---------- Extracted data

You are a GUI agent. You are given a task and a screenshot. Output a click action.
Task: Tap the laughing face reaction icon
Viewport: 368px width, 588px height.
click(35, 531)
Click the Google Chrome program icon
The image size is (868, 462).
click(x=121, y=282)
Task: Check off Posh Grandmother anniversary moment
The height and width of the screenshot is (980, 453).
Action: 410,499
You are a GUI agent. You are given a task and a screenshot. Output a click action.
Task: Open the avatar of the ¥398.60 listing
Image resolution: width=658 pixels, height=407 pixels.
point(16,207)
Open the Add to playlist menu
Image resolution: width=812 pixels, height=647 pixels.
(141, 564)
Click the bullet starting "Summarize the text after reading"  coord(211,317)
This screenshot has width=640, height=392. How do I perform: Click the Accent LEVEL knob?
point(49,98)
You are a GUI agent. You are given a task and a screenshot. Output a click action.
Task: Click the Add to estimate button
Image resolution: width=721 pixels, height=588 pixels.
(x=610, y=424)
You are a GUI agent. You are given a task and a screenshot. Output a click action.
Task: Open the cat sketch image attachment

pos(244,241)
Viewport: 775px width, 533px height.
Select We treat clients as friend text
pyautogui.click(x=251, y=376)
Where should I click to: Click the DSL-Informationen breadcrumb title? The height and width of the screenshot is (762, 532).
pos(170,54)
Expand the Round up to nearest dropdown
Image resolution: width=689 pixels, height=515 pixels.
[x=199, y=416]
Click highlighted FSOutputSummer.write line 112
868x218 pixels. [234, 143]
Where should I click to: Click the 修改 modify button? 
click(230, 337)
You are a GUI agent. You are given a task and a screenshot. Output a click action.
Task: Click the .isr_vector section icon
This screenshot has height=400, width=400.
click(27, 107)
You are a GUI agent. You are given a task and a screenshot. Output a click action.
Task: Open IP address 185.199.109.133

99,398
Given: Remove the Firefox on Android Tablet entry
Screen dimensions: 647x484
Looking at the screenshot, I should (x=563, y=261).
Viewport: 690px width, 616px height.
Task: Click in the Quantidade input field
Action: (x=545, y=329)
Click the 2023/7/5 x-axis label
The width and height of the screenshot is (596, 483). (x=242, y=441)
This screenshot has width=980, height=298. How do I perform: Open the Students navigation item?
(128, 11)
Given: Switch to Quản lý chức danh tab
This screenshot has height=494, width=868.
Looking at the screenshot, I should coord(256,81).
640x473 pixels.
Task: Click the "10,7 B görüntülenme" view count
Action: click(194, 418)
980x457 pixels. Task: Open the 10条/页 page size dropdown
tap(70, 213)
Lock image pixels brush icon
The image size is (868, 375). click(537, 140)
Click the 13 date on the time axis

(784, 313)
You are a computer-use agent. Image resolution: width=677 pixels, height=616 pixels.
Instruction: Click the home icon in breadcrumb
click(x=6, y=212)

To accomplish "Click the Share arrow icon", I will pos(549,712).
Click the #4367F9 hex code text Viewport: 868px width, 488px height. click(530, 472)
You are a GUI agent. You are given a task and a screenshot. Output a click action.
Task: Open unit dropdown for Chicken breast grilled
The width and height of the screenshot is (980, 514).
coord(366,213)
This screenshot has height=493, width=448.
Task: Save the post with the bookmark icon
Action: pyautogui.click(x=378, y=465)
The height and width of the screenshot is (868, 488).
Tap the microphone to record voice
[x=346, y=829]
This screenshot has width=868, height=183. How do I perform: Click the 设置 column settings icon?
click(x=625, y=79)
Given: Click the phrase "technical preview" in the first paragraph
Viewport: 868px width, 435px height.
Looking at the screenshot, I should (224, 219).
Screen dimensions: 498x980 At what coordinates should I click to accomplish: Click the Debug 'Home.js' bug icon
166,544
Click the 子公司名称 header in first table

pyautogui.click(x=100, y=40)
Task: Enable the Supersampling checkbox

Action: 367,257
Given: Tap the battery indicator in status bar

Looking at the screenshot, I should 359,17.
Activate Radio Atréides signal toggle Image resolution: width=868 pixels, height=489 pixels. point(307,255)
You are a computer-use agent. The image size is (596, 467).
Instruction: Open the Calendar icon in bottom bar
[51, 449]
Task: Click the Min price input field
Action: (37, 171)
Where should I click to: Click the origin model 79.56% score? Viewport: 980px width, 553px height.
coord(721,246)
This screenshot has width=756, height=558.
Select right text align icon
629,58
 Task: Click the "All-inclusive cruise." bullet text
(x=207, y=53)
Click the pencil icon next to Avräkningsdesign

--------------------

What this exercise calls for is a precise transcription of the material above.

* [Solution to this task]:
You are a GUI agent. You are given a task and a screenshot. Output a click action.
Task: Tap the laughing face reaction icon
Viewport: 368px width, 588px height.
click(35, 531)
Click the Google Chrome program icon
The image size is (868, 462).
click(x=121, y=282)
Task: Check off Posh Grandmother anniversary moment
The height and width of the screenshot is (980, 453).
Action: 410,499
You are a GUI agent. You are given a task and a screenshot. Output a click action.
Task: Open the avatar of the ¥398.60 listing
Image resolution: width=658 pixels, height=407 pixels.
point(16,207)
Open the Add to playlist menu
Image resolution: width=812 pixels, height=647 pixels.
(141, 564)
Click the bullet starting "Summarize the text after reading"  coord(211,317)
This screenshot has width=640, height=392. How do I perform: Click the Accent LEVEL knob?
point(49,98)
You are a GUI agent. You are given a task and a screenshot. Output a click action.
Task: Click the Add to estimate button
Image resolution: width=721 pixels, height=588 pixels.
(x=610, y=424)
You are a GUI agent. You are given a task and a screenshot. Output a click action.
Task: Open the cat sketch image attachment

pos(244,241)
Viewport: 775px width, 533px height.
Select We treat clients as friend text
pyautogui.click(x=251, y=376)
Where should I click to: Click the DSL-Informationen breadcrumb title? The height and width of the screenshot is (762, 532).
pos(170,54)
Expand the Round up to nearest dropdown
Image resolution: width=689 pixels, height=515 pixels.
[x=199, y=416]
Click highlighted FSOutputSummer.write line 112
868x218 pixels. [234, 143]
Where should I click to: Click the 修改 modify button? 
click(230, 337)
You are a GUI agent. You are given a task and a screenshot. Output a click action.
Task: Click the .isr_vector section icon
This screenshot has height=400, width=400.
click(27, 107)
You are a GUI agent. You are given a task and a screenshot. Output a click action.
Task: Open IP address 185.199.109.133

99,398
Given: Remove the Firefox on Android Tablet entry
Screen dimensions: 647x484
Looking at the screenshot, I should (x=563, y=261).
Viewport: 690px width, 616px height.
Task: Click in the Quantidade input field
Action: (x=545, y=329)
Click the 2023/7/5 x-axis label
The width and height of the screenshot is (596, 483). (x=242, y=441)
This screenshot has width=980, height=298. How do I perform: Open the Students navigation item?
(128, 11)
Given: Switch to Quản lý chức danh tab
This screenshot has height=494, width=868.
Looking at the screenshot, I should coord(256,81).
640x473 pixels.
Task: Click the "10,7 B görüntülenme" view count
Action: click(194, 418)
980x457 pixels. Task: Open the 10条/页 page size dropdown
tap(70, 213)
Lock image pixels brush icon
The image size is (868, 375). click(537, 140)
Click the 13 date on the time axis

(784, 313)
You are a computer-use agent. Image resolution: width=677 pixels, height=616 pixels.
Instruction: Click the home icon in breadcrumb
click(x=6, y=212)

To accomplish "Click the Share arrow icon", I will pos(549,712).
Click the #4367F9 hex code text Viewport: 868px width, 488px height. click(530, 472)
You are a GUI agent. You are given a task and a screenshot. Output a click action.
Task: Open unit dropdown for Chicken breast grilled
The width and height of the screenshot is (980, 514).
coord(366,213)
This screenshot has height=493, width=448.
Task: Save the post with the bookmark icon
Action: pyautogui.click(x=378, y=465)
The height and width of the screenshot is (868, 488).
Tap the microphone to record voice
[x=346, y=829]
This screenshot has width=868, height=183. How do I perform: Click the 设置 column settings icon?
click(x=625, y=79)
Given: Click the phrase "technical preview" in the first paragraph
Viewport: 868px width, 435px height.
Looking at the screenshot, I should (224, 219).
Screen dimensions: 498x980 At what coordinates should I click to accomplish: Click the Debug 'Home.js' bug icon
166,544
Click the 子公司名称 header in first table

pyautogui.click(x=100, y=40)
Task: Enable the Supersampling checkbox

Action: 367,257
Given: Tap the battery indicator in status bar

Looking at the screenshot, I should 359,17.
Activate Radio Atréides signal toggle Image resolution: width=868 pixels, height=489 pixels. point(307,255)
You are a computer-use agent. The image size is (596, 467).
Instruction: Open the Calendar icon in bottom bar
[51, 449]
Task: Click the Min price input field
Action: (37, 171)
Where should I click to: Click the origin model 79.56% score? Viewport: 980px width, 553px height.
coord(721,246)
This screenshot has width=756, height=558.
Select right text align icon
629,58
 Task: Click the "All-inclusive cruise." bullet text
(x=207, y=53)
Click the pencil icon next to Avräkningsdesign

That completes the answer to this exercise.